_TASK PROMPT_
Copy the records from the line with "The width and height of the screenshot is (1024, 761)." to the line with "will (704, 112).", swapping "Withdraw" for "Deposit" and changing nothing else.

_MATERIAL TO PROCESS_
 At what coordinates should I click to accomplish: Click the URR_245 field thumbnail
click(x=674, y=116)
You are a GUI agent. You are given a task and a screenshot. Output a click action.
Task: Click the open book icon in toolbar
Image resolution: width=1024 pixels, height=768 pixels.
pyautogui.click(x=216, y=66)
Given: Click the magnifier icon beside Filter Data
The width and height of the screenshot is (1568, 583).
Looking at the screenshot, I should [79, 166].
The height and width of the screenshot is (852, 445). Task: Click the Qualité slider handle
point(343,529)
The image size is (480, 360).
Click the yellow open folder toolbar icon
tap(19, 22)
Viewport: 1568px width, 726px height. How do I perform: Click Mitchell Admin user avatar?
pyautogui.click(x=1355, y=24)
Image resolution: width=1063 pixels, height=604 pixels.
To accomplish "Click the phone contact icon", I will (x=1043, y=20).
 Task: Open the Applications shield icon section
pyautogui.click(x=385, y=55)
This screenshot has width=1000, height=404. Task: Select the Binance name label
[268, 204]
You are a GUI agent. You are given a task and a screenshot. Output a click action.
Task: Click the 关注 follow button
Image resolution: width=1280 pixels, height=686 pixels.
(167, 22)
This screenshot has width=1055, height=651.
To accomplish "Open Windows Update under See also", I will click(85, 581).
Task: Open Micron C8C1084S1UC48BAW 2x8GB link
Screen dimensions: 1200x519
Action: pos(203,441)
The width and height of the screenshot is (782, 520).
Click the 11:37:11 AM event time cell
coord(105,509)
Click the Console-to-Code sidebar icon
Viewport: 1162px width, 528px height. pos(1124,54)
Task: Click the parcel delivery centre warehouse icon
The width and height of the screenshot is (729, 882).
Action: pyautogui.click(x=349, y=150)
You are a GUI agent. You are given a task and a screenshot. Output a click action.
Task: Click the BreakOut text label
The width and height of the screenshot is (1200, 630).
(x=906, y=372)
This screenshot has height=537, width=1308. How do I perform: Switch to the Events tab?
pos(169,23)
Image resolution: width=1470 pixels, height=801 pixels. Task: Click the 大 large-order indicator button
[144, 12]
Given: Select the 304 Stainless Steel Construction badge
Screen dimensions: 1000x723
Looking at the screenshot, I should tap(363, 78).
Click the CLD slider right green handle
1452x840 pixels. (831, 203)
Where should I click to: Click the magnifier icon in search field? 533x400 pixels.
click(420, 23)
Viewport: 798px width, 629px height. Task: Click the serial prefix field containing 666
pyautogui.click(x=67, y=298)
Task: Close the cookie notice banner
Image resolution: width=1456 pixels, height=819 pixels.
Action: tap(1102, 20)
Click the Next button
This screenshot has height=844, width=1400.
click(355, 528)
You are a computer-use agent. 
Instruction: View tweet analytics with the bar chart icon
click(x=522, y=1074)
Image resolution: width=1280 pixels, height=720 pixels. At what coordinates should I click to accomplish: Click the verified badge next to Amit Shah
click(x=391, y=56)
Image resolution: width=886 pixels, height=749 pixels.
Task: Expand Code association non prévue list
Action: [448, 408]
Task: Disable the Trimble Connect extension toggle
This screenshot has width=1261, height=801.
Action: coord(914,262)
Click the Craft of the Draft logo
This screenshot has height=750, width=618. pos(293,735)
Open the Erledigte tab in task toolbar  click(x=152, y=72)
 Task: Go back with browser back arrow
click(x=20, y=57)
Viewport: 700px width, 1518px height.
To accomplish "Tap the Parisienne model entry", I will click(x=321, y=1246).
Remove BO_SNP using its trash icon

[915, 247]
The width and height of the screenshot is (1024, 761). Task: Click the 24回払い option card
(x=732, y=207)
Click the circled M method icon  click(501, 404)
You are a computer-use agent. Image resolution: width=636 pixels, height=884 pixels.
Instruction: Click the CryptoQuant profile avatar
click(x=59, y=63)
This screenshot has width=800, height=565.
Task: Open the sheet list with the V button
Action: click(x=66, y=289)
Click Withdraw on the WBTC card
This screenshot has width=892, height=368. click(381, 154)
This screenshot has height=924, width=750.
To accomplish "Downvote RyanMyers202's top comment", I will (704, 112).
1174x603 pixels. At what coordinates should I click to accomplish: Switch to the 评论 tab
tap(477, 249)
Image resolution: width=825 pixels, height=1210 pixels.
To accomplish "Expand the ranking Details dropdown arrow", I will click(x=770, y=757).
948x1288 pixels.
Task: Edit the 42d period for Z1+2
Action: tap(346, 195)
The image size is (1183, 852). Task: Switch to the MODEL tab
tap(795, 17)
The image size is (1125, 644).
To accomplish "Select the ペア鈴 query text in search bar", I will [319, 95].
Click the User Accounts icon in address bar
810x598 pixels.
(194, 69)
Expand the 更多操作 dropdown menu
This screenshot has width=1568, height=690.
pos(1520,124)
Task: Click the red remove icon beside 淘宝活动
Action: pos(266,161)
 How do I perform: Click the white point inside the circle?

_THE RESULT_
The width and height of the screenshot is (1024, 761). Task: Click the 24回払い option card
(x=732, y=207)
Click the circled M method icon  click(501, 404)
You are a computer-use agent. Image resolution: width=636 pixels, height=884 pixels.
Instruction: Click the CryptoQuant profile avatar
click(x=59, y=63)
This screenshot has width=800, height=565.
Task: Open the sheet list with the V button
Action: click(x=66, y=289)
Click Deposit on the WBTC card
This screenshot has width=892, height=368. click(381, 154)
This screenshot has height=924, width=750.
To accomplish "Downvote RyanMyers202's top comment", I will (704, 112).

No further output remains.